88 Leonis

Observation data Epoch ICRS Equinox ICRS
- Constellation: Leo
- Right ascension: 11^{h} 31^{m} 44.94416^{s}
- Declination: +14° 21′ 52.2107″
- Apparent magnitude (V): 6.27
- Right ascension: 11^{h} 31^{m} 44.41783^{s}
- Declination: +14° 22′ 05.6745″
- Apparent magnitude (V): 9.22

Characteristics

A
- Evolutionary stage: main sequence
- Spectral type: F9.5V
- U−B color index: +0.07
- B−V color index: +0.57

B
- Evolutionary stage: main sequence
- Spectral type: G5
- U−B color index: +1.03
- B−V color index: +1.14

Astrometry

A
- Radial velocity (R_{v}): −4.78±0.13 km/s
- Proper motion (μ): RA: −3329.873 mas/yr Dec.: −189.925 mas/yr
- Parallax (π): 42.6536±0.0726 mas
- Distance: 76.5 ± 0.1 ly (23.44 ± 0.04 pc)
- Absolute magnitude (M_{V}): +4.30

B
- Radial velocity (R_{v}): −4.59±0.17 km/s
- Proper motion (μ): RA: −315.623 mas/yr Dec.: −181.122 mas/yr
- Parallax (π): 42.3382±0.0223 mas
- Distance: 77.04 ± 0.04 ly (23.62 ± 0.01 pc)
- Absolute magnitude (M_{V}): +7.31

Details

88 Leo A
- Mass: 1.06 M_{☉}
- Radius: 1.12 R_{☉}
- Luminosity: 1.40 L_{☉}
- Surface gravity (log g): 4.25 cgs
- Temperature: 5,990 K
- Metallicity [Fe/H]: +0.03 dex
- Rotation: 14.32 days
- Rotational velocity (v sin i): 1.7 km/s
- Age: 4.12 Gyr

88 Leo B
- Mass: 0.69 M_{☉}
- Radius: 0.72 R_{☉}
- Luminosity: 0.18 L_{☉}
- Surface gravity (log g): 4.57 cgs
- Temperature: 4,423 K
- Other designations: STF 1547 AB, 88 Leonis, BD+15°2345, HD 100180, HIP 56242, HR 4437, WDS J11317+1422, Wolf 401

Database references
- SIMBAD: data

= 88 Leonis =

Star in the constellation Leo

88 Leonis is a wide binary star system in the equatorial constellation of Leo, the lion. The system is near the lower limit of visibility to the naked eye with a combined apparent visual magnitude of 6.2. It is located at a distance of 77 light years from the Sun based on parallax, but is drifting closer with a radial velocity of about −4.6 km/s. It has a relatively high proper motion, traversing the celestial sphere at the rate of 0.379 arc seconds per annum.

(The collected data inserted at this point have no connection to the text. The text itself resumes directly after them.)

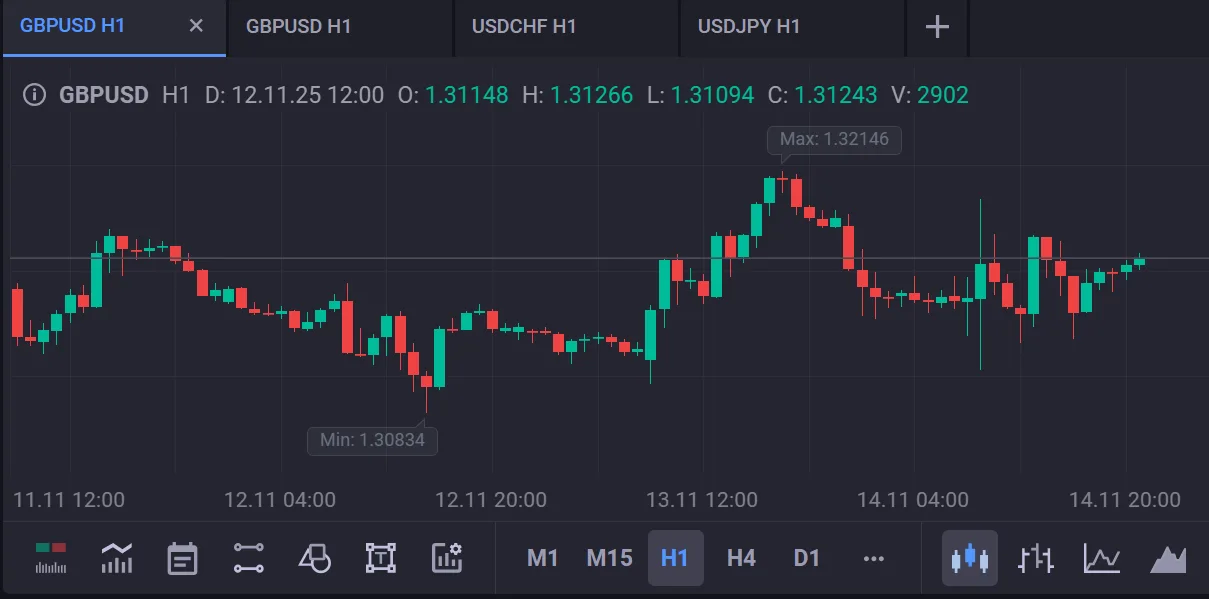Open the indicators chart icon
The height and width of the screenshot is (599, 1209).
click(117, 558)
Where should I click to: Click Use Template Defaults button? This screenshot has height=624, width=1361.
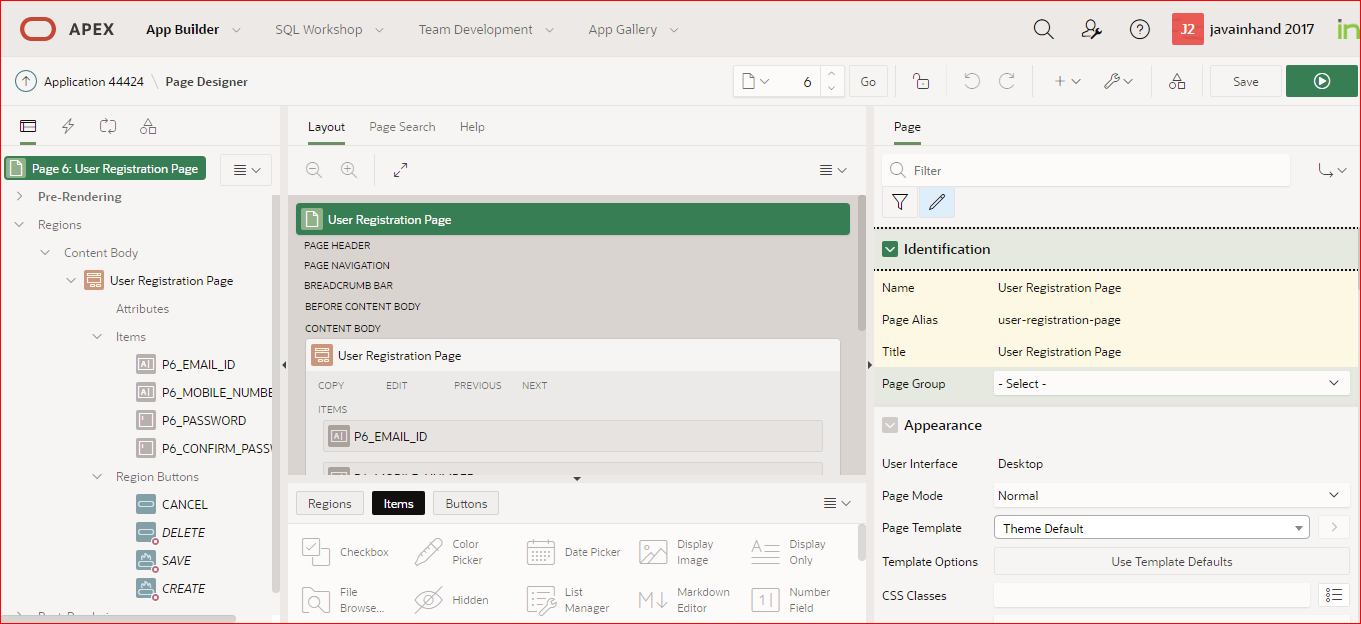point(1171,561)
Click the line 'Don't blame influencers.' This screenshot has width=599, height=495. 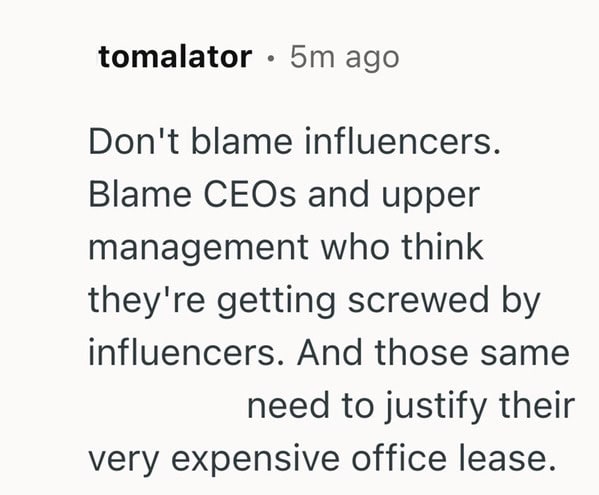pos(294,142)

The primary member of the system, component A, is a yellow-white hued F-type main-sequence star with a stellar classification of F9.5V. It is an estimated 4.1 billion years old and is spinning with a rotation period of 14.3 days. The star has a short magnetic activity cycle that averages around 3.5 years. A second cycle appears to vary over time, lasting 13.7 years at the start of observations then decreasing to 8.6 years over a span of 34 years of measurement. The star has 1.1 times the mass of the Sun and 1.1 times the Sun's radius. It is radiating 1.5 times the luminosity of the Sun from its photosphere at an effective temperature of ±5990 K.

The secondary, component B, is a magnitude 9.22 star at an angular separation of 15.46 arcsecond from the primary along a position angle of 326°. It has a class of G5 and 69% of the Sun's mass. The pair share a common proper motion through space with a projected separation of 360.6 AU.